Footloose by Kenny Loggins, illustrated by Tim Bowers

Jack the zookeeper joins the zoo animals in an all-night dance party! Little ones will love the cast of characters, including the rockin’ chimp Louise (“Geez, Louise!”), Mister DJ Elephant, the lemur Marie(“Oo Wee, Marie”), Milo the wombat, Luke the funkiest cat in the zoo, and so many more rocking, bopping, boogeying, tangoing, shaking, rattling and rolling animals!

 

Forever Young by Bob Dylan, illustrated by Paul Rogers

Since it first appeared on the 1974 album Planet Waves, “Forever Young” has been one of Bob Dylan’s most beloved songs. Now award-winning artist Paul Rogers gives us a new interpretation of the lyrics. With images inspired by classic Dylan songs and pieces of his life, this is a bold and touching tribute to an anthem whose message will always stay forever young.

 

Rock Steady by Sing, illustrated by Hugh Whyte

A Grammy Award-winning musician has put to pictures his song about Noah’s ark, whose modern spin on the biblical story reminds us about the concerns of preserving the Earth’s natural resources.

 

 

 

Happy! by Pharrell Williams

Pharrell Williams brings his beloved song to the youngest of readers in photographs of children across cultures celebrating what it means to be happy.

 

 

 

 

One Love by Bob Marley and Cedella Marley, illustrated by Vanessa Brantley-Newton

One Love brings Bob Marley’s most beloved song to life for a new generation. Readers will delight in dancing to the beat and feeling the positive groove of change when one girl enlists her friends, family, and community to help transform her neighborhood for the better.

 

What a Wonderful World by Louis Armstrong, Bob Thiele, and George David Weiss, illustrated by Tim Hopgood

First recorded in 1967 by Louis Armstrong, and with sales of over one million copies, “What a Wonderful World” has become a poignant message of hope for people everywhere. Sweet and positive in its message, with bright, beautiful art.

 

Coat of Many Colors by Dolly Parton, illustrated by Brooke Boynton Hughes

Using lyrics from her classic song “Coat of Many Colors,” the book tells the story of a young girl in need of a warm winter coat. When her mother sews her a coat made of rags, the girl is mocked by classmates for being poor. But Parton’s trademark positivity carries through to the end as the girl realizes that her coat was made with love “in every stitch.”

 

We’re Going to be Friends by Jack White, illustrated by Elinor Blake

“We’re Going to be Friends” is one of The White Stripes most enduring and loved songs. With the help of illustrator Elinor Blake, the perennial favorite feels right at home on the page as a children’s book. Join Suzy Lee as she goes to school with her books and pens, looks for bugs, shows and tells, and finds a friend.

 

At the Zoo by Paul Simon, illustrated by Valerie Michaut

A light and tumble journey across town to the zoo can bring encounters with the honest monkeys, kindly elephants, and skeptical orangutans.

 

 

 

As you can tell, this list is (as is true of the world) very male and white-centric. But there are so many beloved songs I can think of that would make fantastic, engaging, educational, or just plain FUN children’s books…
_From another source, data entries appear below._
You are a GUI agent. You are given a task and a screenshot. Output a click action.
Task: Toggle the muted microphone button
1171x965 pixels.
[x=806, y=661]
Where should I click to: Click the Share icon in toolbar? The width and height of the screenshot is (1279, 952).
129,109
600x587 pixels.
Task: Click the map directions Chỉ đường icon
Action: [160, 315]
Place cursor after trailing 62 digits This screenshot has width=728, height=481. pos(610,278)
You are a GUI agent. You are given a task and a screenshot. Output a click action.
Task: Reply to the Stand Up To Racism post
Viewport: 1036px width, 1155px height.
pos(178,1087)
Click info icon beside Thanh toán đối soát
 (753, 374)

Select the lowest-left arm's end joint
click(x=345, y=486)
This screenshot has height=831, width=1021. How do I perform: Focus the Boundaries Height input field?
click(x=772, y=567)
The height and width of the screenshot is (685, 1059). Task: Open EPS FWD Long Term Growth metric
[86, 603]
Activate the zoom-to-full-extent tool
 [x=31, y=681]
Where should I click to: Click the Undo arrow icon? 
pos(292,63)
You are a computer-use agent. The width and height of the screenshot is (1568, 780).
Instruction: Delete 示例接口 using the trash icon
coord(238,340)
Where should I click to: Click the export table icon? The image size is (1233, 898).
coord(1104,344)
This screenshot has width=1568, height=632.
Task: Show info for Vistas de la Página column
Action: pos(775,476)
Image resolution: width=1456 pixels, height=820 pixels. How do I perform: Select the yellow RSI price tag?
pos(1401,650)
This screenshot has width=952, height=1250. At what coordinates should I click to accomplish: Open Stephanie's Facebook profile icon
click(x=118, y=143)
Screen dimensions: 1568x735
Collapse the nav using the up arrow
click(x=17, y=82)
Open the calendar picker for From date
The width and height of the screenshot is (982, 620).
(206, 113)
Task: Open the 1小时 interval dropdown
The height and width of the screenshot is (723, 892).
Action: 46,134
  • Run the World by Beyonce (shout out to Book Riot contributing editor Rincey for that suggestion)
  • Umbrella by Rihanna
  • I Say a Little Prayer by Aretha Franklin
  • God Bless the Child by Billie Holiday
  • Firework by Katy Perry
  • Ebony & Ivory by Stevie Wonder and Paul McCartney
  • ABC by The Jackson 5
  • Greatest Love of All by Whitney Houston

What are some favorite songs you’d love to see receive the children’s book treatment?